Justice, Politics

New program offers Torah study + social action in Nepal

Guest post by Micha Odenheimer
A new Israeli based program called Tevel b’Tzedek (that’s a phrase from the psalms–in English it would translate clumsily into “the Earth–with Justice) has just finished its first 14 week session in Kathmandu Nepal. Tevel b’Tzedek’s program is designed to expand Israeli and Jewish consciousness about globalization, ecology, and the struggle of the poor in “developing” countries, and to give expression to the call for social and economic justice emerging from Jewish texts and traditions. Although in the first session virtually all the participants were Israeli, Tevel b’Tzedek is actively recruiting American Jewish candidates for the next session, which will begin October 14th and run until January 21st.
The first session of Tevel b’Tzedek was a huge success. Besides intensive learning–including 30 hours of Nepali language “ulpan”, each participant interned with a local Nepali organization, working with street children, women’s empowerment, appropriate technology in villages, education in slum schools, and other areas. In addition, Tevel b’Tzedek attracted dozens of Israeli and Jewish travelers to short term volunteer activities–including planting trees to prevent erosion in a squatter settlement by the Bishnumati river and creating a giant picnic for street kids. Studying texts from the Torah and Prophets to Levinas and Walter Benjamin, Tevel also had a rich array of Nepali lecturers–from the commander of the Maoist rebel army (now part of the Nepali government) to the chairman of the Nepali Federation of Indigeneous Peoples.
The program is free–Tevel b’Tzedek provides the housing, food, and instruction–participants pay only for their plane ticket, health insurance and visa. Its open for people from the age of 20 up, with some knowledge of Hebrew a decided advantage. For an application form and more information, you can write to tevelbtzedek at gmail dot com.
See also: Israel21C, “Israelis teach social justice ‘out of their backpacks’ in Nepal”

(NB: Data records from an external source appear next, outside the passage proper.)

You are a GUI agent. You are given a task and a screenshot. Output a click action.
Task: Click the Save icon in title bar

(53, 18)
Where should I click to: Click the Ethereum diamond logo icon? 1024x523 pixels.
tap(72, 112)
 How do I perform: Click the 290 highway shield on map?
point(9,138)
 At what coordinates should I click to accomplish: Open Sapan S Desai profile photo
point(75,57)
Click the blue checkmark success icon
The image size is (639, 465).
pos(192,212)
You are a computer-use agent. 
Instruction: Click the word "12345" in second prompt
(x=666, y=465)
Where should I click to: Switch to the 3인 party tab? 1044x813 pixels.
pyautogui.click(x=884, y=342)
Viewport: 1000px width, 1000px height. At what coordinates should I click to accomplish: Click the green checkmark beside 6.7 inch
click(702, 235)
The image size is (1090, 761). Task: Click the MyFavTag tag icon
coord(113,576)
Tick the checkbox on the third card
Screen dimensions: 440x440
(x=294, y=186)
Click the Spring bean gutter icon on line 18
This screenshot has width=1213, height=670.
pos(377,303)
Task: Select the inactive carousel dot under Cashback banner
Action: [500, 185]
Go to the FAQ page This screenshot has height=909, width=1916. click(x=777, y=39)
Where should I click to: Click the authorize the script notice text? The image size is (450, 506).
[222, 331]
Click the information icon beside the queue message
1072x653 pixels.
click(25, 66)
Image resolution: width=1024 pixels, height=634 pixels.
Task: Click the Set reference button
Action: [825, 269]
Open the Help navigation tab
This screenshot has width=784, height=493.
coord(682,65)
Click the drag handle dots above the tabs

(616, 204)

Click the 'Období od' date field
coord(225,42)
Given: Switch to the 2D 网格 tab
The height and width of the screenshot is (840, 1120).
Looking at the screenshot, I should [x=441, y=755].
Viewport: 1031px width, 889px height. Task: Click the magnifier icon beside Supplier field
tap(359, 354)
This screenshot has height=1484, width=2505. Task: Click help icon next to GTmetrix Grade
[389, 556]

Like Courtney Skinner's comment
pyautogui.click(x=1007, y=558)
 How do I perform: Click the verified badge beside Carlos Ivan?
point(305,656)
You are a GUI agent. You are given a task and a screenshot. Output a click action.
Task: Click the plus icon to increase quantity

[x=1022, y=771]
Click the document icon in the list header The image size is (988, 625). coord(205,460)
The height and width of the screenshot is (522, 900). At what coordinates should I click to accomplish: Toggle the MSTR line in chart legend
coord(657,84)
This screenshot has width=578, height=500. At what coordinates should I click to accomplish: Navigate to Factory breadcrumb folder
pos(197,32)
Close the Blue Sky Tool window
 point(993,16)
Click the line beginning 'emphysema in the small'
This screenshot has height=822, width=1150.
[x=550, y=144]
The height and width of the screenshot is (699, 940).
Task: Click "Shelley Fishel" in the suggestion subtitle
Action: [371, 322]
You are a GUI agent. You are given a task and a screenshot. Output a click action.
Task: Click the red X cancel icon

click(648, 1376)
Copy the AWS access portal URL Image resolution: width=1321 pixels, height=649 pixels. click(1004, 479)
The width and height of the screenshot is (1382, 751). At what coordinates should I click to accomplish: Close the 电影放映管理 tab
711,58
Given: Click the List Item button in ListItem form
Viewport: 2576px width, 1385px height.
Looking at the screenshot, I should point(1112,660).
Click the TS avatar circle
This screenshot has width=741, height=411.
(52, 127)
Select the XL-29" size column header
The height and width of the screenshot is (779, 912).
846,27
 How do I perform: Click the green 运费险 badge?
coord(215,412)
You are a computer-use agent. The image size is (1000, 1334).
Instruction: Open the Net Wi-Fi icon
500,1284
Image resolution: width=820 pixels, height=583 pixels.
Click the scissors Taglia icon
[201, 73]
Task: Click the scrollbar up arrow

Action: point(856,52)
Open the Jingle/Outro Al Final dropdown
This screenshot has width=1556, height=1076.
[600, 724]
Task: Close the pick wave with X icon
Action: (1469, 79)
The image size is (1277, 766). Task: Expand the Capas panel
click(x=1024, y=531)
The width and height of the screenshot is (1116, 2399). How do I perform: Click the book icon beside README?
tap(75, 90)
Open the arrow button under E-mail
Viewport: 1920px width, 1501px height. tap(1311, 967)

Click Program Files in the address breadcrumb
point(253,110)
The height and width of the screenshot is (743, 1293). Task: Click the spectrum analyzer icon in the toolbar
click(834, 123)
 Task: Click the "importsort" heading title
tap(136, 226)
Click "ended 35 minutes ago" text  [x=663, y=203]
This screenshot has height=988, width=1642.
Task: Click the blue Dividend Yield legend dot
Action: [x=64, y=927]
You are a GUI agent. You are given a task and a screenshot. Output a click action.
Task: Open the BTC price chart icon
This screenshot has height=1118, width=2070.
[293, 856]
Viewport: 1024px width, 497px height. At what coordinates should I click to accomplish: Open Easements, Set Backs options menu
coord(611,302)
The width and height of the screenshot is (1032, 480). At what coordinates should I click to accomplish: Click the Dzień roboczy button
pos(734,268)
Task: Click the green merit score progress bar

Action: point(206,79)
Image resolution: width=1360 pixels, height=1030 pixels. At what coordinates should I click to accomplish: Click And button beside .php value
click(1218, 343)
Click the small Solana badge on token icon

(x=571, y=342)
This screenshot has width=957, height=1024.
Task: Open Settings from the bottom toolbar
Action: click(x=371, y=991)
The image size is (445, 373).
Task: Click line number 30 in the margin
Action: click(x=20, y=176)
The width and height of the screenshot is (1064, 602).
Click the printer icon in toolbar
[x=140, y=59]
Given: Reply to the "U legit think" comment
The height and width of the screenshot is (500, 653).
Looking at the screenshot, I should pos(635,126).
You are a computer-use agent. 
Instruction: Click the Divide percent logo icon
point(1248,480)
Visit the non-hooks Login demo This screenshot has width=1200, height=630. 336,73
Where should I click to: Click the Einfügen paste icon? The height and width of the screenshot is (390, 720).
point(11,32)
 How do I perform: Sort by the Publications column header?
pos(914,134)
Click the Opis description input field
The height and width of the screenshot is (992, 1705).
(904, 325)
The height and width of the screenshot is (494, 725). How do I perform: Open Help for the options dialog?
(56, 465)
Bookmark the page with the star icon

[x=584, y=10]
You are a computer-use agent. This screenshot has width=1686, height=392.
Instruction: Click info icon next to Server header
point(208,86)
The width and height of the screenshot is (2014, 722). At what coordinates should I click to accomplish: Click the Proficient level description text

3 thoughts on “New program offers Torah study + social action in Nepal

  1. I am very surprised that Israelis would need to go to all the way to Nepal to perform this kind of “social justice”, especially after a few years of military service in the occupied territories. Why not apply your “social justice” principles to the people of Gaza and the West Bank? Are there not Palistinian women and children suffering from poverty and lack of basic amenities, such as housing and health services…all this under the direct control of Tsahal and Israeli authority? I find it very ironic that after spending a couple of years imposing the kind of brutal, repressive control Tsahal forces on Palistinian civilians, young Israelis then go off on a soul cleansing vacation and use Nepal’s poor to alleviate their conscience. The words that come to my mind to describe this I will not use; I am too polite. To my mind,”Israel” and “social justice” are contradictory terms.
    Normand Demers
    Monteral, Canada

  2. The removal of any suffering is motion in the right direction. To expect the Israelis to make social justice a priority for people who maintain genocidal manifestos and are constantly launching missiles against them is ridiculous and short sighted. The fact is many Israelis and jews world wide find the human suffering in the Palestinian sectors repugnant. However instead of pointing a finger at the Jews who have a long history of social activism and fighting for justice I would look at the history of governance for the Palestinian people. There condition will never improve until they get governance that is focused on governing rather than the destruction of a neighbor state. The palestinian sectors need economy, opportunity and development. That will never come as long as the Palestinian cause remains in the hands non Palestinian players. I think any program that takes young Israelis our of the role of being the oppressors, that they never chose to be, and puts them into a setting where there efforts are positive and appreciated is important. Many in Israel carry the riffle with reluctance but when called upon to make positive change in the world, they go freely. Not to alleviate guilt but to carry one of the central core values of the jewish people into the world. The notion that through our good actions we can improve the state of the world.